The story of Palestinian kids started at bedtime. When their parents read a story about a family feels safe and happy in a lovely house, just like any other parent on this crazy planet.
Unfortunately, everything else in Palestine is different. In 2021, within the span of two months, Palestinian homes were under attack by the Israeli occupation. Many families in Jerusalem and other cities were under threat of being kicked out of their homes. Nothing and no one was sparred. Every inch of their land, including religious places, was under this threat.
Like any other human, Palestinians defended themselves and their homes. Though the Israeli occupation did the worst thing that could be done. Houses were destroyed, hearts were broken.
In April 2021, the Israeli occupation attacked the Gaza Strip.
The Ministry of Health announced that in 11 days, 320 citizen killed; 66 of them were children under 18 years old.
Many demonstrations were held around the world in support with Palestine. The demand was for the USA to stop supporting Israel in its inhumane attacks.
Surprisingly, on May 28, The New York Times published photos of the 66 murdered children in Gaza on its first page. The column was titled “They were just children”.
Some Palestinians and sympathizers/allies with the Palestinian issue around the world welcomed the NY Times' article on social media platforms.
The comments under the Facebook post were primarily from Palestinian supporters and anti-Palestinian racists. The number of hashtags used in the comment section give us an indication of the amount of the supporters of the Palestinian issue.
As shown in the graph, the number of hashtags supporting Palestinians were much greater than those supporting the Israeli occupation. The hashtags count that support Israelis is 2 related to the same hashtag #antisemitismus.
An analysis of the comment section shows that the most repeated words are (Israel- Hamas- children- Palestinians). This shows that although people care about children loss, children are part of a greater loss and inhumane crimes that Palestinians regularly face. The loss of women, men, and land is not less dramatic than children loss. The word count indicates that people are presently talking about the issue more than anything else.
Some supporters argued that through telling these children’s stories, The NY Times was making an effort to humanize the number of children killed.
This would be true if The NY Times did not consider the Israeli attack as a fair war between Palestinians and Israelis. The NY Times has been a strong supported of the Israeli occupation since 1948.
This frustration and dismissal of the NY Times’ article was clear in Mohammed el-Kurd’s tweet .
Mohammad El-Kurd refused the sugar-coated article of NY Times because from such a young age, he had half his family home stolen and given to an Israeli settler. What had happened to Gaza was triggered by the danger of kicking Palestinians out of their houses in Jerusalem.
Mohammed and his sister Muna, like many other citizens in Jerusalem and other cities, face the fact on a daily basis that their houses are under danger, and that they may be homeless any moment.

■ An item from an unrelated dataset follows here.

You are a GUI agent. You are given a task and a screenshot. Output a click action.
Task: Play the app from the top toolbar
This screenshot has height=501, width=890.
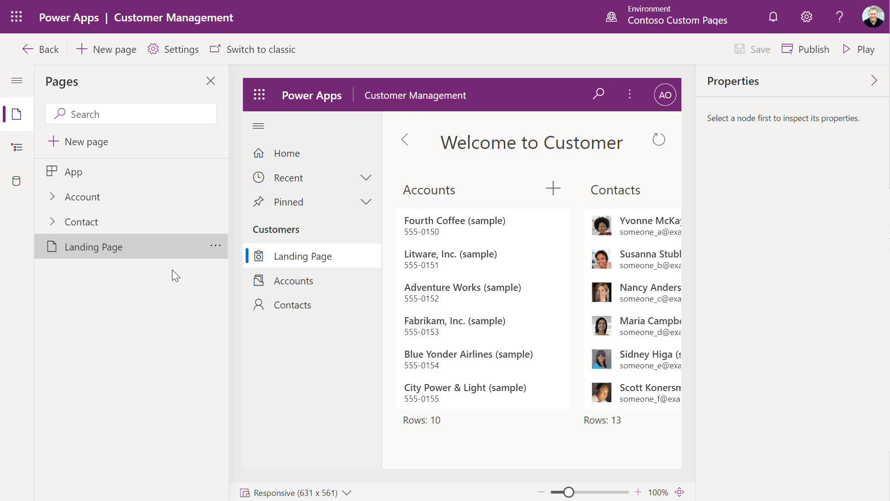858,49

Now they are all grown up, but they are still under the constant threat of arrest from Israeli soldiers, and harassment from Israeli settlers.
Palestinians in every inch of Palestine are not safe from arresting .

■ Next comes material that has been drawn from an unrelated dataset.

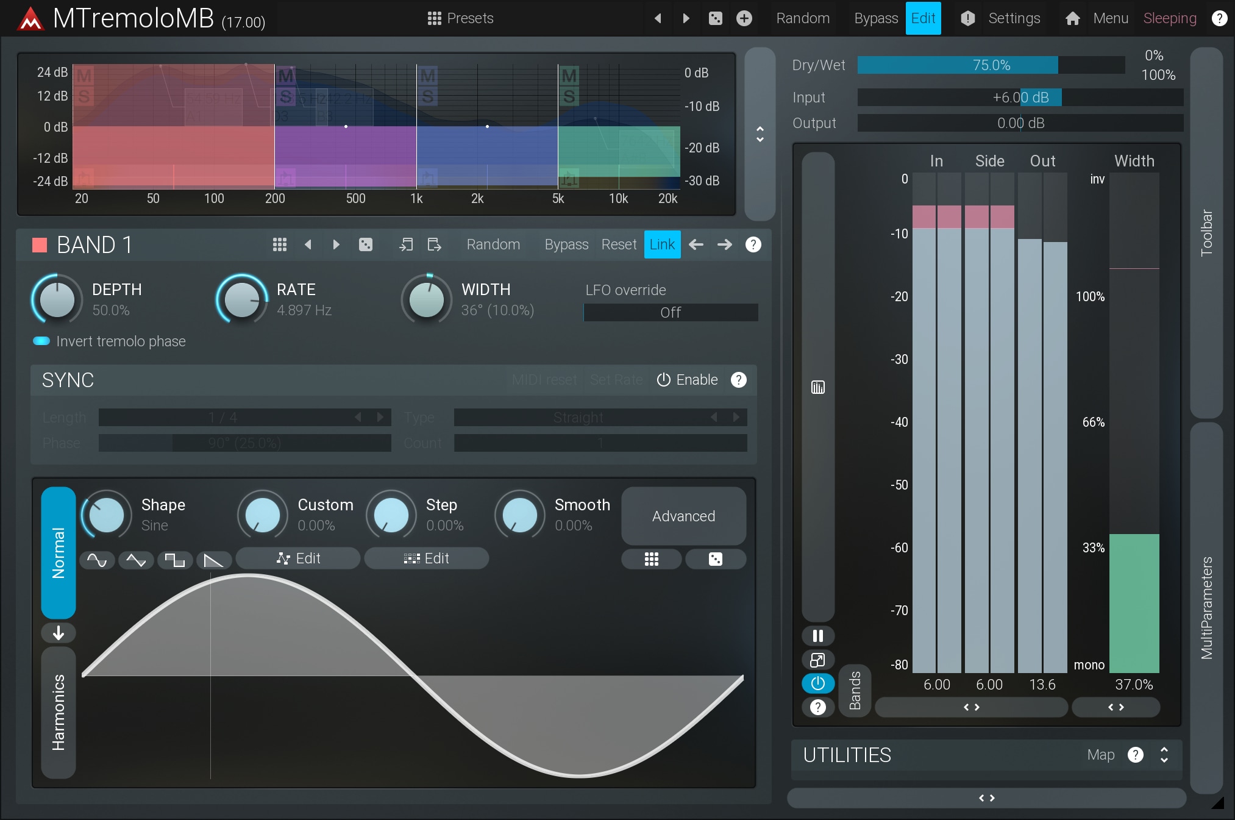Click the meters power enable button
The width and height of the screenshot is (1235, 820).
pyautogui.click(x=817, y=683)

Since 2005, Israeli occupation arrested more than 7,500 kids
"Dad, where is my white fish?" asked Naser.
Naser is a kid from Jerusalem. He was searching for his white fish while the Israeli police arrested his father, Jihad Al Qous, in front of him.
The dad smiled and went to prison, and the kid found the fish.
After that, Jihad came back. Though he was not allowed to enter the Old City where his house was located. Naser was separated from his father.
Jihad Al Qous was arrested 30 times since age of 12. Now, as a father, he owns a lovely small house in the old city of Jerusalem which unfortunately, he is forced to be away from.
The story of Jihad and Naser is one that is too common in Palestine. It is the story and price of defending homes.
Naser shares the love of his home and fish with Nana and Ahmad in Gaza.
Their house was destroyed by an Israeli rocket. They ran away from the rocket and sheltered in UNRWA Schools along with other families. Hours of losing their house, Nana and Ahmad came back to their destroyed house to save their fish and birds.